(Saved data entries)

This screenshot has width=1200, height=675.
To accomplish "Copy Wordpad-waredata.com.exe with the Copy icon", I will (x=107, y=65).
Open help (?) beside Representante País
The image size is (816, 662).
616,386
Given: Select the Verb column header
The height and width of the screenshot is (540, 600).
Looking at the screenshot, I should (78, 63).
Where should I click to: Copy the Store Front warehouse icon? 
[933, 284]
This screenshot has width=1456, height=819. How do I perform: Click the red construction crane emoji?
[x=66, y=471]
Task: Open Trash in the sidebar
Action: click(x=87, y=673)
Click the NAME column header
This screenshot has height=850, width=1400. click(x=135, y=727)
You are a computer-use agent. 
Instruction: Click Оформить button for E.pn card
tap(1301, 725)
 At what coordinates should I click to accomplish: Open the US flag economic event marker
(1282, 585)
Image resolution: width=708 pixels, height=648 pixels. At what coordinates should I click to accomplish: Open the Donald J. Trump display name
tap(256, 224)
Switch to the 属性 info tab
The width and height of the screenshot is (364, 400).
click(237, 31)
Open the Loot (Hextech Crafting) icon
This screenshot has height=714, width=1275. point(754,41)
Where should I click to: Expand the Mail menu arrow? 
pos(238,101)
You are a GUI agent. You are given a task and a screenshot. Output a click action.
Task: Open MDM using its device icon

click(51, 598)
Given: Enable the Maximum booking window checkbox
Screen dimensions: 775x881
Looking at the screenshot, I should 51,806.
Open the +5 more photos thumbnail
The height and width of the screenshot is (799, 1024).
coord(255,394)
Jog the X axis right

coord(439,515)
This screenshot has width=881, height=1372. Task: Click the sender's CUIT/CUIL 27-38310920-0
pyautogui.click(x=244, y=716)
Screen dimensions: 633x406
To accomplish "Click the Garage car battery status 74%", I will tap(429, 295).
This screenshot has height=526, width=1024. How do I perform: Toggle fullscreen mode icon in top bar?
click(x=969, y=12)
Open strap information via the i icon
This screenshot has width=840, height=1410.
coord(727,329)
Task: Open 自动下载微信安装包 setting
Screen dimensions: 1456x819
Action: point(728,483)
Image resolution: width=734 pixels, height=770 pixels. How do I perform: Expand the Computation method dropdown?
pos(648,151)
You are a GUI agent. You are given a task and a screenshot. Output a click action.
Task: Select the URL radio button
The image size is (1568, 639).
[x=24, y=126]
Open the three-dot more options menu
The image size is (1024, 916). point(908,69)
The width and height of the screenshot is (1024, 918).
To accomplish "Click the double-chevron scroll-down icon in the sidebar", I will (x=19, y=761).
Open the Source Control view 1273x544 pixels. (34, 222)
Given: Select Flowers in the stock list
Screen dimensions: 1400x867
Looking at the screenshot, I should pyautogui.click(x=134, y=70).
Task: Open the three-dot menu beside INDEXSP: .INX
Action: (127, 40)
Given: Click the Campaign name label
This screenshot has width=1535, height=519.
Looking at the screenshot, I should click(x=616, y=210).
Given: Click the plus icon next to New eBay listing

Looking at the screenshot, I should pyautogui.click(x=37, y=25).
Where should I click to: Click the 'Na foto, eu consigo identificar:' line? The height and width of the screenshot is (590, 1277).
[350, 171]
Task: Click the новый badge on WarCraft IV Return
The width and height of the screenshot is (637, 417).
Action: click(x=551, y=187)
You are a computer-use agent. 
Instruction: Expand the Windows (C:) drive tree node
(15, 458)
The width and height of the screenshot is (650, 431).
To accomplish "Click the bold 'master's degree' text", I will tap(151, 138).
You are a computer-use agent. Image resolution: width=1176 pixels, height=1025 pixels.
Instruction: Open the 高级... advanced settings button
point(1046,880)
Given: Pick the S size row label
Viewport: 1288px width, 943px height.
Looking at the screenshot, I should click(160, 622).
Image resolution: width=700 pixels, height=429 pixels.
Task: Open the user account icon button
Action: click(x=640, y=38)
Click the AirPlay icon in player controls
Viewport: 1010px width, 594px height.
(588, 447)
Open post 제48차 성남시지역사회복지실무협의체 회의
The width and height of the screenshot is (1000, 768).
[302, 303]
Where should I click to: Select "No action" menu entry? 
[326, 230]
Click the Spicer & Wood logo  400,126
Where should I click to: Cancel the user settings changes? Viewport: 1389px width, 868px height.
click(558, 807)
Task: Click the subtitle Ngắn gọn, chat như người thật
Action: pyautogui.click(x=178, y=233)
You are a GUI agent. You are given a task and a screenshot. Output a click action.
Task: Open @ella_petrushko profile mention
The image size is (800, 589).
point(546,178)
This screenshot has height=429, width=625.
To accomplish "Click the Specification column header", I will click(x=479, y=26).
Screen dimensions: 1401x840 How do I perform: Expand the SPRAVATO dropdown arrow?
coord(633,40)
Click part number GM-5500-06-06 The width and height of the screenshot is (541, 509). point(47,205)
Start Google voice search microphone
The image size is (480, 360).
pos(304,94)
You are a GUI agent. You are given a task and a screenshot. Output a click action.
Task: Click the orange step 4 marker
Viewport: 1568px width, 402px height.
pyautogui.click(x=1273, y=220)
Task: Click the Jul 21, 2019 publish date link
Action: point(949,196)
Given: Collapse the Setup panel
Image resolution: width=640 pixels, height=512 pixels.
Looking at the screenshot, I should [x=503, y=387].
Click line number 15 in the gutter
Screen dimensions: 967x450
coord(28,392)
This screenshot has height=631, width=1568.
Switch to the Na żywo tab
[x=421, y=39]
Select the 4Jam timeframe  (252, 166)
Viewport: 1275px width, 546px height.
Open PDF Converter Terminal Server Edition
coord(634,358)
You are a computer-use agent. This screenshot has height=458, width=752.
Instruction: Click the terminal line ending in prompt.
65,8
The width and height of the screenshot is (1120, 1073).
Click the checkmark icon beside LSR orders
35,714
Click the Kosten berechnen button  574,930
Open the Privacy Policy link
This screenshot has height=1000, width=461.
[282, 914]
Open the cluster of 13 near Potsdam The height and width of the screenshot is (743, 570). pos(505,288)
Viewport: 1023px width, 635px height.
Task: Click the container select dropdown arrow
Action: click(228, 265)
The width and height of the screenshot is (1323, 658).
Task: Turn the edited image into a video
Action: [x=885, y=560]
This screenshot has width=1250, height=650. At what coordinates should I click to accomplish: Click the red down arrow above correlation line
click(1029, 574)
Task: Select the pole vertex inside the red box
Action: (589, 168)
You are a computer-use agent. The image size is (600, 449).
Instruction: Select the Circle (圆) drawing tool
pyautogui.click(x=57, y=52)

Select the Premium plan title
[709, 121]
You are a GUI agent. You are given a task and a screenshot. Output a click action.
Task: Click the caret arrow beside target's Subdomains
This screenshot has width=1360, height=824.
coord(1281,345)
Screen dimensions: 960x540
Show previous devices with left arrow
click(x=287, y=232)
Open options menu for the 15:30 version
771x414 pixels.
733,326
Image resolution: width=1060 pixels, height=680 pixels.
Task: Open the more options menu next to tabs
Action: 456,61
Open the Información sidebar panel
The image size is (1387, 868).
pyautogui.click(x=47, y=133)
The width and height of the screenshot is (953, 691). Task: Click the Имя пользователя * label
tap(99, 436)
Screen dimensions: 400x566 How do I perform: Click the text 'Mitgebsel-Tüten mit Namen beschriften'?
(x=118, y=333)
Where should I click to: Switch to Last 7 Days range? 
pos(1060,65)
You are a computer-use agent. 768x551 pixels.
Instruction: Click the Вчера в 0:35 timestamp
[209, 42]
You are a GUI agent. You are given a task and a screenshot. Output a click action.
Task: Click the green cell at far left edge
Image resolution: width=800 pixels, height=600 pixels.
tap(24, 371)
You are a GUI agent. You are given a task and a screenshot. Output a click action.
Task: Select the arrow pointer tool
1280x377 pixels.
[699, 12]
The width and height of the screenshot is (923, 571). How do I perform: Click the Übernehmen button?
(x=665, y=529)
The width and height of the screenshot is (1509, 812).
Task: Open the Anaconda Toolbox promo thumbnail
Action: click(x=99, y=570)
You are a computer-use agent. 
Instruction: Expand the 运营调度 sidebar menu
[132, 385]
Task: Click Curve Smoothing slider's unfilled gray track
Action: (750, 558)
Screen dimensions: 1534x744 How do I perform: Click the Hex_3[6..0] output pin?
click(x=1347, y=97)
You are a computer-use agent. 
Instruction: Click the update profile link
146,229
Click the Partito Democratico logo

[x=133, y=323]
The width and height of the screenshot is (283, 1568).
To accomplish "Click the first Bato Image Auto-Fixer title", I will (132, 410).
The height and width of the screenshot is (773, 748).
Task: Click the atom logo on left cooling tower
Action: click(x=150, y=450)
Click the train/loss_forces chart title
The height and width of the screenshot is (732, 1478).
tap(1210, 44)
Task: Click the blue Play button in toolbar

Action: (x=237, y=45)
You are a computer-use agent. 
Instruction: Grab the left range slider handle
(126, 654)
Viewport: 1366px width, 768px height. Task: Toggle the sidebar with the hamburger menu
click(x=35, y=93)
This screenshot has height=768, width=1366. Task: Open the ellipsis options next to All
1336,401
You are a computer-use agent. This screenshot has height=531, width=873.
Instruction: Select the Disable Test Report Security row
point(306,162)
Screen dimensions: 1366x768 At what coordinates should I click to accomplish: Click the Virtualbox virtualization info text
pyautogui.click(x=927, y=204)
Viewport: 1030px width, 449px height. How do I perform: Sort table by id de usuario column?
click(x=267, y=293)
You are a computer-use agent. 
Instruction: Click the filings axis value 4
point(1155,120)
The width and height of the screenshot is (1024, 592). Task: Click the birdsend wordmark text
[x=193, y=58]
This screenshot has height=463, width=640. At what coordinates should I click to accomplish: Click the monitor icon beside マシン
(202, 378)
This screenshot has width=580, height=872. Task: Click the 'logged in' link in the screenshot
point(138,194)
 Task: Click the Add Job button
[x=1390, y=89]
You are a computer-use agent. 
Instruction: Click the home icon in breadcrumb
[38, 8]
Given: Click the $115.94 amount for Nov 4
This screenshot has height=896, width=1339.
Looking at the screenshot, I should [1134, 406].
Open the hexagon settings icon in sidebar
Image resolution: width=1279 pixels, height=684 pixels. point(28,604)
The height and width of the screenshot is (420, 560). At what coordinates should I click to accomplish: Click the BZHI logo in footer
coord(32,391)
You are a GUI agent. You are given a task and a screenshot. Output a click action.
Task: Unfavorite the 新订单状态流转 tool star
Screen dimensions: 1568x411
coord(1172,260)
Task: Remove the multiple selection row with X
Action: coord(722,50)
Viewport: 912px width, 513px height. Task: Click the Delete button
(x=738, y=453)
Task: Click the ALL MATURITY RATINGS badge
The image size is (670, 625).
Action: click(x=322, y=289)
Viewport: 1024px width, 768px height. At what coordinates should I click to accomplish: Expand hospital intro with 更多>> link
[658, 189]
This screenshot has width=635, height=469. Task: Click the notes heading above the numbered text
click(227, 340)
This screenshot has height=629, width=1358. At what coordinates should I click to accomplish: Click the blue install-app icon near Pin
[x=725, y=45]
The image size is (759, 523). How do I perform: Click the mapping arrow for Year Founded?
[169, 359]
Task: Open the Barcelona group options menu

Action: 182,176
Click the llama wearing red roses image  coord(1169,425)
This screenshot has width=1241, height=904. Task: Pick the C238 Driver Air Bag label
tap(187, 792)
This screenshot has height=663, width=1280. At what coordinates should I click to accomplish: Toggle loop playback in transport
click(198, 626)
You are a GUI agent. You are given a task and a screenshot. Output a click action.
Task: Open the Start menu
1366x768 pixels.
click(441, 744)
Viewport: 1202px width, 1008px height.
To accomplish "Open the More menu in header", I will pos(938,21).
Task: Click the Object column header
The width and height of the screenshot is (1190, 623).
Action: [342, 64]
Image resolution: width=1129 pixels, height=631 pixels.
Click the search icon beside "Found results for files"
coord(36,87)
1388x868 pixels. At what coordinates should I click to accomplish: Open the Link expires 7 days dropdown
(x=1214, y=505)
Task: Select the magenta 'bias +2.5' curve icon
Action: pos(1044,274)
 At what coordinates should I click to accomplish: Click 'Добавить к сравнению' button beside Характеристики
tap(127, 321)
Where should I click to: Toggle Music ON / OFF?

_WORK TO BE COMPLETED:_ Please find how many lines of the entries above include the string "badge", giving the number and nothing else.

_EXERCISE RESPONSE:_ 2